Uncertainty over China's growth path is more fundamental. For more than a decade, China's stunning growth has fuelled a remarkable price boom that has flattered policymakers in commodity-exporting emerging markets from Russia to Argentina. Remember how the Argentines were able to thumb their noses at the pro-market "Washington Consensus" in favor of an interventionist "Buenos Aires consensus"?
Now, not so much. China's near-term growth is an open question, as its new leadership attempts to curb the unsustainable credit-fuelled boom. Until recently, global markets had not seemed to recognize that a growth recession was even a possibility. Certainly, if there ever is a pause in China's heady growth, today's emerging-market turmoil will seem like a mere hiccup compared to the earthquake that will ensue.

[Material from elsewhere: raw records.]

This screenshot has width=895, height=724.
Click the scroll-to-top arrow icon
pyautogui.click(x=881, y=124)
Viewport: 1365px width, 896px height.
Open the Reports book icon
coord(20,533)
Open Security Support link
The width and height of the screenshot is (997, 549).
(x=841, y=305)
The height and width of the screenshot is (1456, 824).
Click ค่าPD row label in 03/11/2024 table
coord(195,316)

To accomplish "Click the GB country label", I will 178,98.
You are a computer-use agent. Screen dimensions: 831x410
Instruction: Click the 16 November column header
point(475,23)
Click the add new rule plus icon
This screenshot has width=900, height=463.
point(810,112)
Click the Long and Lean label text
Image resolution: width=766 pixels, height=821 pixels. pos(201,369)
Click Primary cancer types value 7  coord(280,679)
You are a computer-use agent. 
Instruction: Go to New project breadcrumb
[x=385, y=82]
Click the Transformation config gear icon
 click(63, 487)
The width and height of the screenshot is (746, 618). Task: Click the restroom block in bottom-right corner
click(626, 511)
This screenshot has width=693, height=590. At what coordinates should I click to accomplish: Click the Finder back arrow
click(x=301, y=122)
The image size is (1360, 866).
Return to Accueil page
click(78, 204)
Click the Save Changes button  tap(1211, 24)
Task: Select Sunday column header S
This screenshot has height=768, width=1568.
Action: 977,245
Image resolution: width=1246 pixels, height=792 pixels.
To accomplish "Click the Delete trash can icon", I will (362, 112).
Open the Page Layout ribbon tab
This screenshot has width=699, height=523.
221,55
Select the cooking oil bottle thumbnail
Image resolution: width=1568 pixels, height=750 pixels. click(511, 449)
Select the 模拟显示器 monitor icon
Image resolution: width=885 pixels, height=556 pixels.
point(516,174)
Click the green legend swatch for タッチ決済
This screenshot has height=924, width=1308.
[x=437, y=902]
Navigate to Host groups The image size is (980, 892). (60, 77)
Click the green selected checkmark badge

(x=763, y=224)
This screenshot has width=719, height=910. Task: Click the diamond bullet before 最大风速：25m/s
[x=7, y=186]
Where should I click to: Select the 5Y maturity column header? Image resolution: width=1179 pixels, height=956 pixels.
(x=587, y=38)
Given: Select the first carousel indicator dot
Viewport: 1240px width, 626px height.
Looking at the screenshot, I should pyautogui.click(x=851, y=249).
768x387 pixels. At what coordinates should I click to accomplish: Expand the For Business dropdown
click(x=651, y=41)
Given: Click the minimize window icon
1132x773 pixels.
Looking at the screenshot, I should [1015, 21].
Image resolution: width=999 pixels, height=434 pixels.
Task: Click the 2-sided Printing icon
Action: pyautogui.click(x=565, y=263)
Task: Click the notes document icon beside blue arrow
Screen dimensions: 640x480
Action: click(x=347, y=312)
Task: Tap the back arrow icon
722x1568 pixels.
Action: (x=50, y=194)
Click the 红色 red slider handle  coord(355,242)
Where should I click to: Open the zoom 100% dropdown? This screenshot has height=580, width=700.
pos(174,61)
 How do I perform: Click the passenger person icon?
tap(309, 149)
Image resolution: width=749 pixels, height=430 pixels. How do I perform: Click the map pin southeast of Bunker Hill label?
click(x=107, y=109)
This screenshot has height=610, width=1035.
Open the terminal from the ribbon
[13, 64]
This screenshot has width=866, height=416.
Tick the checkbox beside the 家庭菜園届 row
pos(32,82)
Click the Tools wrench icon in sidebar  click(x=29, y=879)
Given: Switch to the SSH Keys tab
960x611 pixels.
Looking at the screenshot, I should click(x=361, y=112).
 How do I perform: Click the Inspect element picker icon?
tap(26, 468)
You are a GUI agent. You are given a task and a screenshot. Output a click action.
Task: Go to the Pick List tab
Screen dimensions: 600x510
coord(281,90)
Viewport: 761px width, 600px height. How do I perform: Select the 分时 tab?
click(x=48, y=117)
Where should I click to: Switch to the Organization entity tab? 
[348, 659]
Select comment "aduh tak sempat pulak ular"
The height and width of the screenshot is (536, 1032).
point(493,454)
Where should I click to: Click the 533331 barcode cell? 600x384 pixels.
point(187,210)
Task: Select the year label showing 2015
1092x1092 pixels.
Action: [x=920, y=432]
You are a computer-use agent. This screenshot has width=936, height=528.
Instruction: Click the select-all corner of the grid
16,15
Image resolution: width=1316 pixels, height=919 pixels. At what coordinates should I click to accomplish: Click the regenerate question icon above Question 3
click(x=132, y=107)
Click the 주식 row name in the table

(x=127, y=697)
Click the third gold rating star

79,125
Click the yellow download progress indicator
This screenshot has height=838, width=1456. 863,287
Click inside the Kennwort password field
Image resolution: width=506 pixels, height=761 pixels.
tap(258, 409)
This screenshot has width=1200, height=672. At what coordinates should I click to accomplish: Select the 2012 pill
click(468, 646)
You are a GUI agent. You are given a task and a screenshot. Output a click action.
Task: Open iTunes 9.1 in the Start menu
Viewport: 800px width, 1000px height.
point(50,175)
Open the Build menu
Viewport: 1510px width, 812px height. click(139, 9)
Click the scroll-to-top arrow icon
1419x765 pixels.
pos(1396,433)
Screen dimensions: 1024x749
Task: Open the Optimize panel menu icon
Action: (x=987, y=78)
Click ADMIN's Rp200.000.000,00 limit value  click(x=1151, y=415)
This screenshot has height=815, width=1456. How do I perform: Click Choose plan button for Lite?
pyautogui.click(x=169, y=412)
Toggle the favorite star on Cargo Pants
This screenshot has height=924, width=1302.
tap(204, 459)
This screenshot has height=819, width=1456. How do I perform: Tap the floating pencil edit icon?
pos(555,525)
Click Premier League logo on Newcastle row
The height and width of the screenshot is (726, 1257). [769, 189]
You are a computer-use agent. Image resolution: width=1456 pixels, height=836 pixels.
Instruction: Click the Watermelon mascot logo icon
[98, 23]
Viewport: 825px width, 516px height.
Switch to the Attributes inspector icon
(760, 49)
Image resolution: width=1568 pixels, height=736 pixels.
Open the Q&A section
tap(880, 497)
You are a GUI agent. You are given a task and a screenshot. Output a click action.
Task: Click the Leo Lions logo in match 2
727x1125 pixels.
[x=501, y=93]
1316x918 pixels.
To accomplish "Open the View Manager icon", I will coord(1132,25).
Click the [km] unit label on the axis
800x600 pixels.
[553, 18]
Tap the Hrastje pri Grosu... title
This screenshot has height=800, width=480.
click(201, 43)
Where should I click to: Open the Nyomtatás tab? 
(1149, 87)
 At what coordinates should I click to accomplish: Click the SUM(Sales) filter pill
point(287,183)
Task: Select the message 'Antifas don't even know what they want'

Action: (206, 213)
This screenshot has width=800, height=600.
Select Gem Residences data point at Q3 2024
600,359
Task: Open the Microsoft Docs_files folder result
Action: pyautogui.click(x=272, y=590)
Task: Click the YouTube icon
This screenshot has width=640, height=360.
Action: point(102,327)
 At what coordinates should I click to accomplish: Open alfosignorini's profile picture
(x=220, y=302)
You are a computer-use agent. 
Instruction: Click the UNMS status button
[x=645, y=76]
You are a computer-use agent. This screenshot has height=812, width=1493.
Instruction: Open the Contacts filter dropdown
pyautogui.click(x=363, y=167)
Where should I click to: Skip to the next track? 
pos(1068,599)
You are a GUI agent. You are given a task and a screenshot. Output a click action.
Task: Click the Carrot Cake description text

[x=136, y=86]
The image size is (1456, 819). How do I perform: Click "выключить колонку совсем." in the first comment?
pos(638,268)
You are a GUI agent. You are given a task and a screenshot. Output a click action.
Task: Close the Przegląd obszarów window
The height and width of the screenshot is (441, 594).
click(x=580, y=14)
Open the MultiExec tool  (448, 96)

There are other notable, if less consequential, fundamentals in the mix. The shale-gas revolution in the US is changing the global energy equation. Energy exporters such as Russia are feeling the downward pressure on export prices. At the same time, hyper-low-cost energy in the US is affecting Asian manufacturers' competitiveness, at least for some products. And, as Mexico reforms its energy sector, the range of pressures on Asian manufacturing will expand; Mexico is already benefiting from cost pressures in China.
Japan's Abenomics is also important for some countries, as the sharp depreciation in the value of the yen puts pressure on Korea in particular and on Japan's Asian competitors in general. In the long run, a Japanese resurgence would, of course, be beneficial to the region's economies.
Stability in the eurozone has been perhaps the single most important positive factor underpinning market confidence in the last year. But, as periphery countries move into current-account balance and northern countries such as Germany run massive surpluses, the flipside has been deterioration in emerging-market surpluses, heightening their vulnerabilities.